A note from the next generation:
We bought our home last winter. It sits on a corner lot overlooking beautiful trees and has the most wonderful neighbors you could hope for. It was a prime candidate for a Portland “remodel.” That species of speculative development by bulldozer that razes a quality smaller home and replaces it with two or three plastic mansions. What the replacements lack in character they make up for in square footage and height. Fortunately for my family the seller chose our offer and we have begun the restoration of our forever home.
The reason a young family like mine could afford this home in this neighborhood was because it needed some TLC. Multiple layers of outdated wallpaper, water stains from old leaks, wall to wall 30 year old carpet, clogged galvanized piping, rusted out gutters, a basement that leaked when it rained, and energy inefficient windows. Even so, the pluses far outweigh the negatives. The house exudes simple quality. Built during the depression it has solid brass hardware, Oregon White Oak hardwood floors, old-growth timber, and lath and plaster throughout. Simply put the quality of materials and craftsmanship are not attainable today at any price. We are truly blessed and feel that we are stewards of the house, preserving it for the future while it provides us a wonderful home.

- [PROBLEMS AND TASKS]
- a) Reproduce the part of the house-restoration note starting at "The reason a" and ending at "a wonderful home.".
- b) Condense the paragraph of the house-restoration note that begins "The reason a young family like mine" into a short bulleted list that keeps its main facts.
The entries after this point are not needed for working with the house-restoration note.

- [RECORD EXTRACTS]
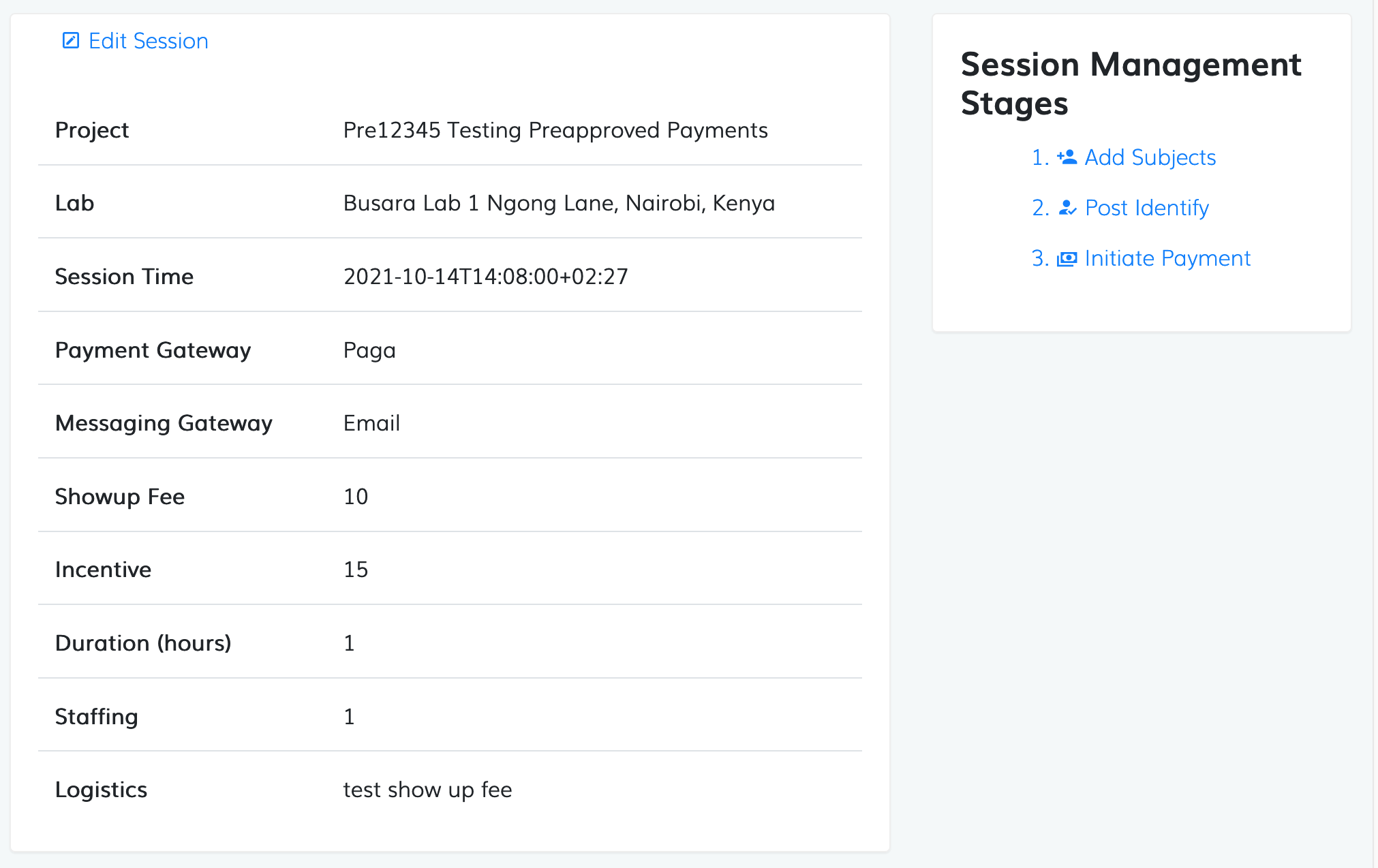Click the Email messaging gateway value

(x=371, y=422)
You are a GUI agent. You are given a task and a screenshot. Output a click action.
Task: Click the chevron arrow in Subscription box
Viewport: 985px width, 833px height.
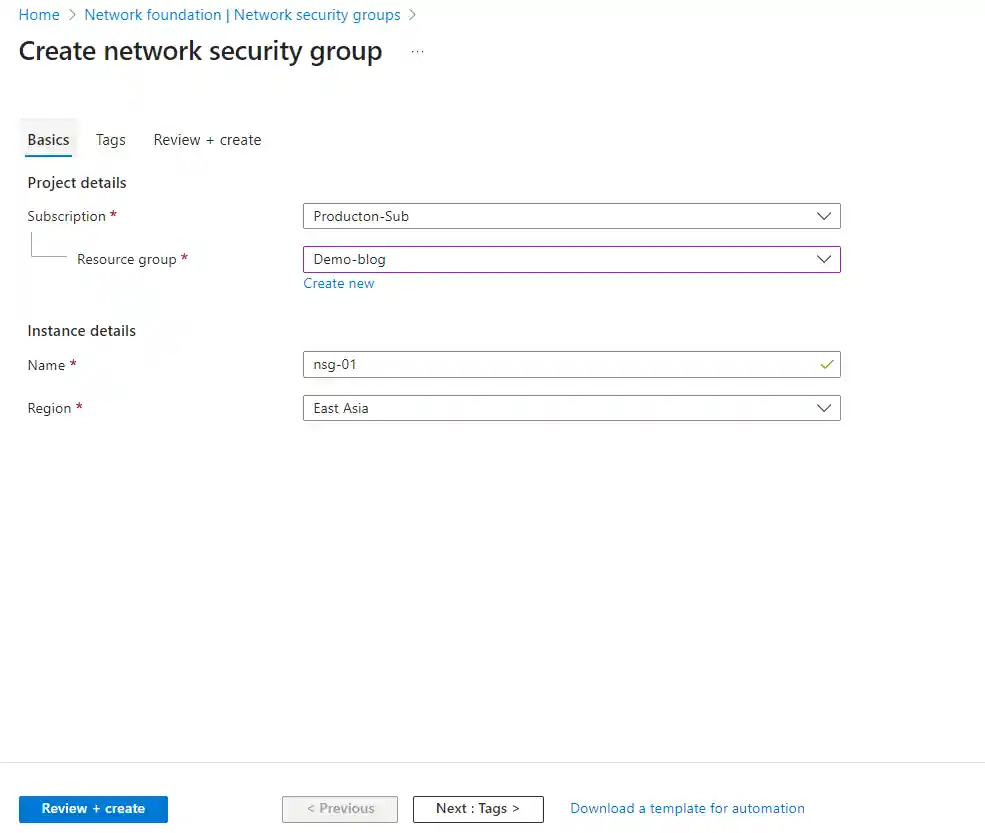pos(824,216)
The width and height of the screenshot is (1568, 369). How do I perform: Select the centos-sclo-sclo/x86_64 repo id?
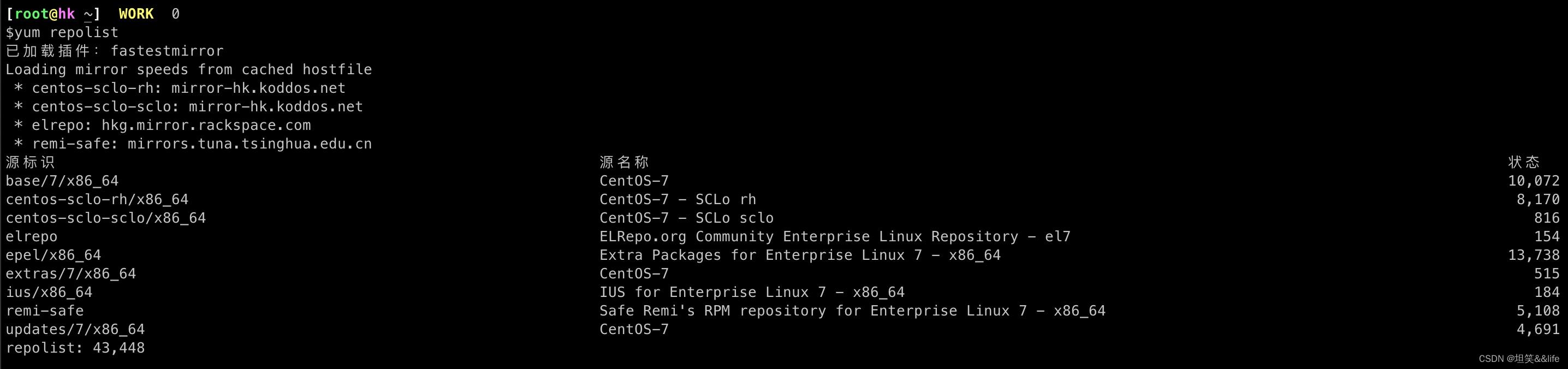106,218
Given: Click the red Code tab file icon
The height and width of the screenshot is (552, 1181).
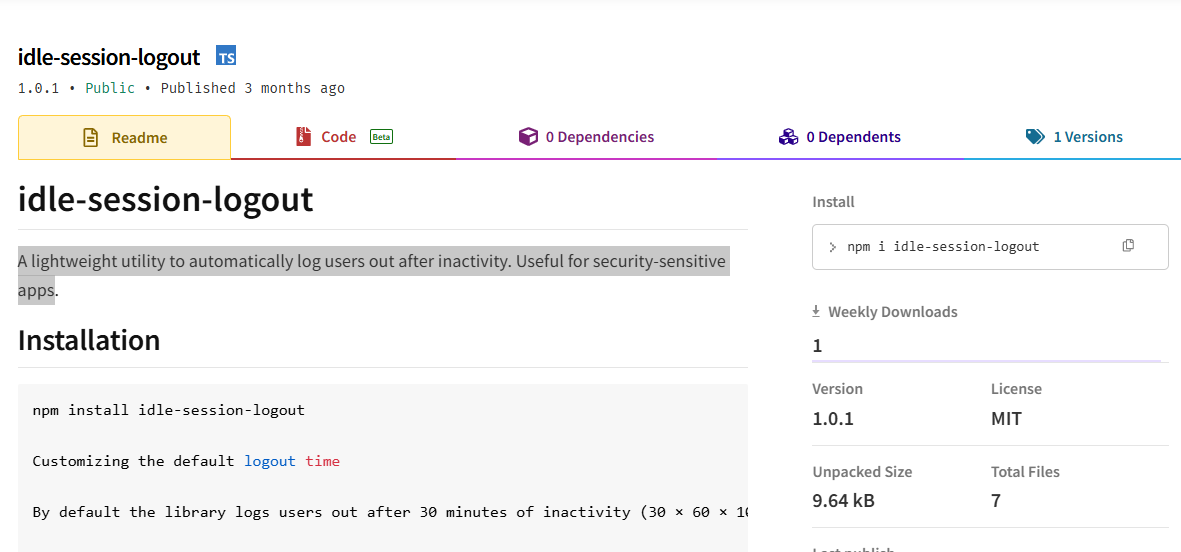Looking at the screenshot, I should [304, 137].
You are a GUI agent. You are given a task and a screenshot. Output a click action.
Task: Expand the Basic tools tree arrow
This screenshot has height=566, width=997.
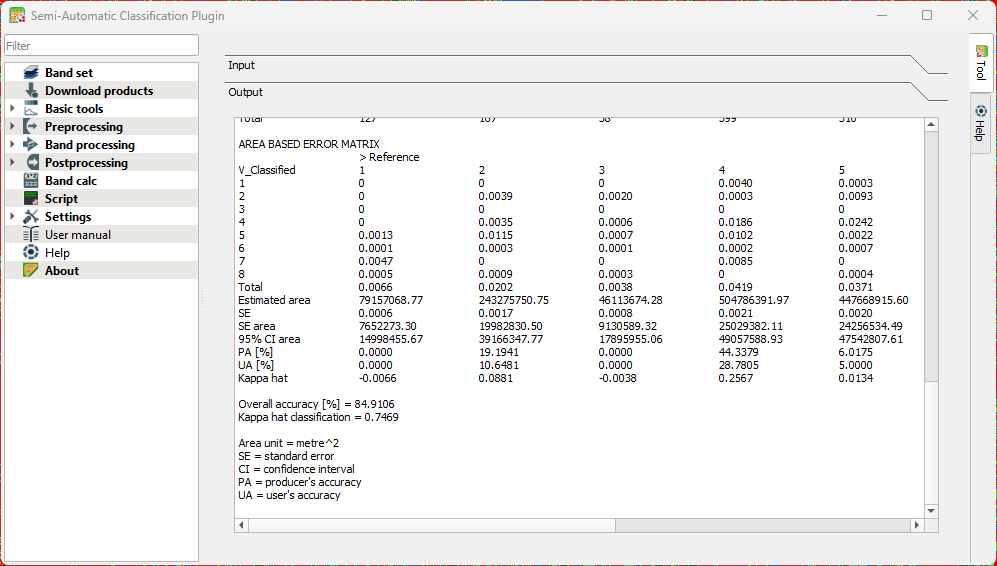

- [RESULTS OF THE TASKS]
- a)
The reason a young family like mine could afford this home in this neighborhood was because it needed some TLC. Multiple layers of outdated wallpaper, water stains from old leaks, wall to wall 30 year old carpet, clogged galvanized piping, rusted out gutters, a basement that leaked when it rained, and energy inefficient windows. Even so, the pluses far outweigh the negatives. The house exudes simple quality. Built during the depression it has solid brass hardware, Oregon White Oak hardwood floors, old-growth timber, and lath and plaster throughout. Simply put the quality of materials and craftsmanship are not attainable today at any price. We are truly blessed and feel that we are stewards of the house, preserving it for the future while it provides us a wonderful home.

- b)
- A young family could afford the home in this neighborhood because it needed TLC.
- Problems: layers of outdated wallpaper, water stains from old leaks, 30-year-old wall-to-wall carpet, clogged galvanized piping, rusted-out gutters, a basement that leaked in rain, and energy-inefficient windows.
- The pluses far outweigh the negatives, and the house exudes simple quality.
- Built during the Depression, it has solid brass hardware, Oregon White Oak hardwood floors, old-growth timber, and lath and plaster throughout.
- Its materials and craftsmanship cannot be had today at any price.
- The owners feel blessed and see themselves as stewards, preserving the house for the future while it gives them a wonderful home.